_WORK INSTRUCTIONS_.
Convert the lines below into a numbered list, omitting any blank lines.

Stored data entries:
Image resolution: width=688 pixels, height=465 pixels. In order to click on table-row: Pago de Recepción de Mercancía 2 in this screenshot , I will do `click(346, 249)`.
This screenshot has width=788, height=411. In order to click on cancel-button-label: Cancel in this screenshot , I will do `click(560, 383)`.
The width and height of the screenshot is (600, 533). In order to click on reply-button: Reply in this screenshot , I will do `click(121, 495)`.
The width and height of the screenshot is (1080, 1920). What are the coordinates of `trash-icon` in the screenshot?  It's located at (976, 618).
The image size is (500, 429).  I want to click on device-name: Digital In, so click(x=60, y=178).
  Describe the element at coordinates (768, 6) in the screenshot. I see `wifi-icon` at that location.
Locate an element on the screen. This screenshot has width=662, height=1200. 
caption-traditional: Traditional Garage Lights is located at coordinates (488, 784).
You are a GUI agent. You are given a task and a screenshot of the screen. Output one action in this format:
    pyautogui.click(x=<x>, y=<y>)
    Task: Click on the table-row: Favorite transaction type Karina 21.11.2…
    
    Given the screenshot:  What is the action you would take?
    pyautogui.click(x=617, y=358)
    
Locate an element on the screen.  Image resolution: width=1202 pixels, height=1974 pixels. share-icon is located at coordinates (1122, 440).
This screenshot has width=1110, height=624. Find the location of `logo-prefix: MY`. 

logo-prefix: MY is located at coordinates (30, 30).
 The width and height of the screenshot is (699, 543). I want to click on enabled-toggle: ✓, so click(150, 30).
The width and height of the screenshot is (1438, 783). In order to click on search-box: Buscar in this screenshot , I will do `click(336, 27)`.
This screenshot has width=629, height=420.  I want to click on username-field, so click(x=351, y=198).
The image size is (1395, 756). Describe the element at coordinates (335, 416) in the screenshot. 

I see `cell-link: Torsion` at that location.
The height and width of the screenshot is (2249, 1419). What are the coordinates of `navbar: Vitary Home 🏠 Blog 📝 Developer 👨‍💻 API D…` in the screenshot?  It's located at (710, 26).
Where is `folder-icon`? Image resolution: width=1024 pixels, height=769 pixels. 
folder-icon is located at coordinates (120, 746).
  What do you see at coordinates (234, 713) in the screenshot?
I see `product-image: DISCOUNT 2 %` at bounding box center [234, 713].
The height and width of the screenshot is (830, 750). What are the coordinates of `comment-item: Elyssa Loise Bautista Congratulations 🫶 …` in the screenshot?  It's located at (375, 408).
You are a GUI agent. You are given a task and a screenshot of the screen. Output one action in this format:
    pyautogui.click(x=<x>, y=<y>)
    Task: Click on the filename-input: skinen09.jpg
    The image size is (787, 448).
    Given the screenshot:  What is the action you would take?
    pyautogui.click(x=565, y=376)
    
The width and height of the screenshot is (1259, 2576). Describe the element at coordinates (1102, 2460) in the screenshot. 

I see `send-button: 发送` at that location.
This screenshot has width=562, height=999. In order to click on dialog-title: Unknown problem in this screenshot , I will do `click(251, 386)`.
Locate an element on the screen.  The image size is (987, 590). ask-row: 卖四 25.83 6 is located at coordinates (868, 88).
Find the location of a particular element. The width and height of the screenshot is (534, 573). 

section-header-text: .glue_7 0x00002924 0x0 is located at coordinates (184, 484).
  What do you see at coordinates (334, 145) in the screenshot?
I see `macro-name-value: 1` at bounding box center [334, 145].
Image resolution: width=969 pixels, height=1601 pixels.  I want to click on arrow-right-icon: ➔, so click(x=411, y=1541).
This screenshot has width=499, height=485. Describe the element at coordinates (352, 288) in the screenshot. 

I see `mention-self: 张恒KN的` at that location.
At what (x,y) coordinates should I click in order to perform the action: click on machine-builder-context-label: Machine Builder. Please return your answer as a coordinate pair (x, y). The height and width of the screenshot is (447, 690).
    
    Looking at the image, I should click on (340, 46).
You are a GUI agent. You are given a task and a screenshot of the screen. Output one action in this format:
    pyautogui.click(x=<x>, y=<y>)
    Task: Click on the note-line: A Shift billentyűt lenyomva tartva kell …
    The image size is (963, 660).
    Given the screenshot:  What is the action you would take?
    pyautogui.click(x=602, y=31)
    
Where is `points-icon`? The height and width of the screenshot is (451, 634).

_FINAL ANSWER_.
1. Image resolution: width=688 pixels, height=465 pixels. In order to click on table-row: Pago de Recepción de Mercancía 2 in this screenshot , I will do `click(346, 249)`.
2. This screenshot has width=788, height=411. In order to click on cancel-button-label: Cancel in this screenshot , I will do `click(560, 383)`.
3. The width and height of the screenshot is (600, 533). In order to click on reply-button: Reply in this screenshot , I will do `click(121, 495)`.
4. The width and height of the screenshot is (1080, 1920). What are the coordinates of `trash-icon` in the screenshot?  It's located at (976, 618).
5. The image size is (500, 429).  I want to click on device-name: Digital In, so click(x=60, y=178).
6.   Describe the element at coordinates (768, 6) in the screenshot. I see `wifi-icon` at that location.
7. Locate an element on the screen. This screenshot has width=662, height=1200. 
8. caption-traditional: Traditional Garage Lights is located at coordinates (488, 784).
9. You are a GUI agent. You are given a task and a screenshot of the screen. Output one action in this format:
10.     pyautogui.click(x=<x>, y=<y>)
11.     Task: Click on the table-row: Favorite transaction type Karina 21.11.2…
12.     Given the screenshot:  What is the action you would take?
13.     pyautogui.click(x=617, y=358)
14. Locate an element on the screen.  Image resolution: width=1202 pixels, height=1974 pixels. share-icon is located at coordinates (1122, 440).
15. This screenshot has width=1110, height=624. Find the location of `logo-prefix: MY`. 
16. logo-prefix: MY is located at coordinates (30, 30).
17.  The width and height of the screenshot is (699, 543). I want to click on enabled-toggle: ✓, so click(150, 30).
18. The width and height of the screenshot is (1438, 783). In order to click on search-box: Buscar in this screenshot , I will do `click(336, 27)`.
19. This screenshot has width=629, height=420.  I want to click on username-field, so click(x=351, y=198).
20. The image size is (1395, 756). Describe the element at coordinates (335, 416) in the screenshot. 
21. I see `cell-link: Torsion` at that location.
22. The height and width of the screenshot is (2249, 1419). What are the coordinates of `navbar: Vitary Home 🏠 Blog 📝 Developer 👨‍💻 API D…` in the screenshot?  It's located at (710, 26).
23. Where is `folder-icon`? Image resolution: width=1024 pixels, height=769 pixels. 
24. folder-icon is located at coordinates (120, 746).
25.   What do you see at coordinates (234, 713) in the screenshot?
26. I see `product-image: DISCOUNT 2 %` at bounding box center [234, 713].
27. The height and width of the screenshot is (830, 750). What are the coordinates of `comment-item: Elyssa Loise Bautista Congratulations 🫶 …` in the screenshot?  It's located at (375, 408).
28. You are a GUI agent. You are given a task and a screenshot of the screen. Output one action in this format:
29.     pyautogui.click(x=<x>, y=<y>)
30.     Task: Click on the filename-input: skinen09.jpg
31.     The image size is (787, 448).
32.     Given the screenshot:  What is the action you would take?
33.     pyautogui.click(x=565, y=376)
34. The width and height of the screenshot is (1259, 2576). Describe the element at coordinates (1102, 2460) in the screenshot. 
35. I see `send-button: 发送` at that location.
36. This screenshot has width=562, height=999. In order to click on dialog-title: Unknown problem in this screenshot , I will do `click(251, 386)`.
37. Locate an element on the screen.  The image size is (987, 590). ask-row: 卖四 25.83 6 is located at coordinates (868, 88).
38. Find the location of a particular element. The width and height of the screenshot is (534, 573). 
39. section-header-text: .glue_7 0x00002924 0x0 is located at coordinates (184, 484).
40.   What do you see at coordinates (334, 145) in the screenshot?
41. I see `macro-name-value: 1` at bounding box center [334, 145].
42. Image resolution: width=969 pixels, height=1601 pixels.  I want to click on arrow-right-icon: ➔, so click(x=411, y=1541).
43. This screenshot has width=499, height=485. Describe the element at coordinates (352, 288) in the screenshot. 
44. I see `mention-self: 张恒KN的` at that location.
45. At what (x,y) coordinates should I click in order to perform the action: click on machine-builder-context-label: Machine Builder. Please return your answer as a coordinate pair (x, y). The height and width of the screenshot is (447, 690).
46.     Looking at the image, I should click on (340, 46).
47. You are a GUI agent. You are given a task and a screenshot of the screen. Output one action in this format:
48.     pyautogui.click(x=<x>, y=<y>)
49.     Task: Click on the note-line: A Shift billentyűt lenyomva tartva kell …
50.     The image size is (963, 660).
51.     Given the screenshot:  What is the action you would take?
52.     pyautogui.click(x=602, y=31)
53. Where is `points-icon`? The height and width of the screenshot is (451, 634).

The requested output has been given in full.